— How to complete this task —
From the entries below, return exactly the lines beginning at the one that contains "Where should I click to: Click the Manage" and ending at the one that contains "Given: Click the funnel icon in the title bar", both of them included, and only those lines.

— Data provided —
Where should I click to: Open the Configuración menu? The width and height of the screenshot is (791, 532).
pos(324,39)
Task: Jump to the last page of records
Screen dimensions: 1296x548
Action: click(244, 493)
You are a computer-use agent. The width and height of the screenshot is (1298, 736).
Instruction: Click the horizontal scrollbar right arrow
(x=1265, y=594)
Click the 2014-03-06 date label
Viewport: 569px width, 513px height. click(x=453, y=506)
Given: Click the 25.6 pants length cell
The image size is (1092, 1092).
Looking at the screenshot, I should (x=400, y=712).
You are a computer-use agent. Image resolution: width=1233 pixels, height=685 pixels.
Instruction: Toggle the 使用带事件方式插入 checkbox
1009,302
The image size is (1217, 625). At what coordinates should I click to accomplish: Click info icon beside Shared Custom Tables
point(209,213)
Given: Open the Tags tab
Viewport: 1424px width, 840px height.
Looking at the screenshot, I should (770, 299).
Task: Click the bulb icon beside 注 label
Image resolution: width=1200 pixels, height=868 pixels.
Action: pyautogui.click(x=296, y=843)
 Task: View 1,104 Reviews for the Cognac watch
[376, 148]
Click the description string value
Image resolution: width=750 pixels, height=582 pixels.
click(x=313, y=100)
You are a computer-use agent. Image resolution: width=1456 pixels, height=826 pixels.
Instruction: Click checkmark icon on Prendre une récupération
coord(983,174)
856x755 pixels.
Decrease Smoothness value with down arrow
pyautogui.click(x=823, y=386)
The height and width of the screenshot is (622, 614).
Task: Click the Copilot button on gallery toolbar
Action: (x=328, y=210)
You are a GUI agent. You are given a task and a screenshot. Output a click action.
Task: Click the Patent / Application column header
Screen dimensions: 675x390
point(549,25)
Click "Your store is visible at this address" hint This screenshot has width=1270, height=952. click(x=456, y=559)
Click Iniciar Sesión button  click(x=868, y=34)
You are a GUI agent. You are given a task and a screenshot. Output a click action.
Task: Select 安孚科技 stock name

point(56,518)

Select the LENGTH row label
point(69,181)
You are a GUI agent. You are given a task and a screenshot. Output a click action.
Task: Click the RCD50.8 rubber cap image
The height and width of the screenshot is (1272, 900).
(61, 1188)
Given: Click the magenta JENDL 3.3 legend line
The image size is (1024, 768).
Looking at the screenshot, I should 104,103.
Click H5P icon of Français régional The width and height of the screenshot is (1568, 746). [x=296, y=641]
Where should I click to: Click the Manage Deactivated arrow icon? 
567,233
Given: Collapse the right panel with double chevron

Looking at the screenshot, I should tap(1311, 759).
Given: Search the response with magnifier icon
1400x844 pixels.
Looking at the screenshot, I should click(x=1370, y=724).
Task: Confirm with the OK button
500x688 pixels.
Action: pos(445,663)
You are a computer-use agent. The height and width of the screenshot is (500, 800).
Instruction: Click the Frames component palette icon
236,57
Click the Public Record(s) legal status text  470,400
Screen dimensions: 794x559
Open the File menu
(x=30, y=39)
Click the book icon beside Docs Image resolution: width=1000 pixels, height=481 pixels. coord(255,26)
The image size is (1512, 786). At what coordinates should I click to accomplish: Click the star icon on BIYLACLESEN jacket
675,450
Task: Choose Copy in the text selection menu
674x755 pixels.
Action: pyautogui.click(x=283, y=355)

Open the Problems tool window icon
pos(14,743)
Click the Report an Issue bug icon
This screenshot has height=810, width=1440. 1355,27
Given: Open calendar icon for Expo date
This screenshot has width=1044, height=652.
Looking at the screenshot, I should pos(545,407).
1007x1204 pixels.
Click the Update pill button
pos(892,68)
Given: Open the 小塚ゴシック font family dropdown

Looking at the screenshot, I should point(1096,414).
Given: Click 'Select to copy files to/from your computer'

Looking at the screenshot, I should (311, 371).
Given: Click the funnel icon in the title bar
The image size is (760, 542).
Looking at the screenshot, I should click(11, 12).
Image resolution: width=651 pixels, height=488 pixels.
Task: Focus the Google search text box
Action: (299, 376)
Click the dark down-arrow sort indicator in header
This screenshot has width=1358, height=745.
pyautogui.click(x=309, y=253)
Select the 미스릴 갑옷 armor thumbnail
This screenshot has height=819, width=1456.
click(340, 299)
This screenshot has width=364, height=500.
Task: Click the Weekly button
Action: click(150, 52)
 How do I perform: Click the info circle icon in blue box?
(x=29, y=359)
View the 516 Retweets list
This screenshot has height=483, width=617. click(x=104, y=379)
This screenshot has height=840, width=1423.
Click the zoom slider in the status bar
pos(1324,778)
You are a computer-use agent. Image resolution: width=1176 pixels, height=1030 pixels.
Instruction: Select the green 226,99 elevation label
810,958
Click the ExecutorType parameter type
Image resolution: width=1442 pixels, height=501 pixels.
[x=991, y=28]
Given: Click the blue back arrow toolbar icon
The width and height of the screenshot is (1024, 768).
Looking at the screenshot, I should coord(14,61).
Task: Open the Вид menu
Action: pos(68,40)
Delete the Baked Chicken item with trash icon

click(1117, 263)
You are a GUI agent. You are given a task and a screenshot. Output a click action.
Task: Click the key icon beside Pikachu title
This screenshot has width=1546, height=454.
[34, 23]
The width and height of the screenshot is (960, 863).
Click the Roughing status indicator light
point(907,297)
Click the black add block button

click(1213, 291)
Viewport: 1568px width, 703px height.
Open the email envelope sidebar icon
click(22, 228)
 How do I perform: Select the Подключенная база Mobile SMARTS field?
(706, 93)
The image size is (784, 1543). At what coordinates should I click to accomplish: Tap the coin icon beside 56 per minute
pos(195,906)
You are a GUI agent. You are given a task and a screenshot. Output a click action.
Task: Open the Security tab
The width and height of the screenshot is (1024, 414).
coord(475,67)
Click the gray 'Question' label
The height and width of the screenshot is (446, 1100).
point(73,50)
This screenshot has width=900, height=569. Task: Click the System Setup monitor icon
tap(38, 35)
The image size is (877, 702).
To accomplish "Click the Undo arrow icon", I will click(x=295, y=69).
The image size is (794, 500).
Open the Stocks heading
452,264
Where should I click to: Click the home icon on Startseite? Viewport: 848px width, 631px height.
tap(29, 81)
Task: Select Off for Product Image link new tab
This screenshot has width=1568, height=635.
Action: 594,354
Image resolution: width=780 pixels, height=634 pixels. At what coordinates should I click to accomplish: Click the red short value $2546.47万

— Answer area —
Where should I click to: Click the Manage Deactivated arrow icon? 
567,233
Given: Collapse the right panel with double chevron

Looking at the screenshot, I should tap(1311, 759).
Given: Search the response with magnifier icon
1400x844 pixels.
Looking at the screenshot, I should click(x=1370, y=724).
Task: Confirm with the OK button
500x688 pixels.
Action: pos(445,663)
You are a computer-use agent. The height and width of the screenshot is (500, 800).
Instruction: Click the Frames component palette icon
236,57
Click the Public Record(s) legal status text  470,400
Screen dimensions: 794x559
Open the File menu
(x=30, y=39)
Click the book icon beside Docs Image resolution: width=1000 pixels, height=481 pixels. coord(255,26)
The image size is (1512, 786). At what coordinates should I click to accomplish: Click the star icon on BIYLACLESEN jacket
675,450
Task: Choose Copy in the text selection menu
674x755 pixels.
Action: pyautogui.click(x=283, y=355)

Open the Problems tool window icon
pos(14,743)
Click the Report an Issue bug icon
This screenshot has height=810, width=1440. 1355,27
Given: Open calendar icon for Expo date
This screenshot has width=1044, height=652.
Looking at the screenshot, I should pos(545,407).
1007x1204 pixels.
Click the Update pill button
pos(892,68)
Given: Open the 小塚ゴシック font family dropdown

Looking at the screenshot, I should point(1096,414).
Given: Click 'Select to copy files to/from your computer'

Looking at the screenshot, I should (311, 371).
Given: Click the funnel icon in the title bar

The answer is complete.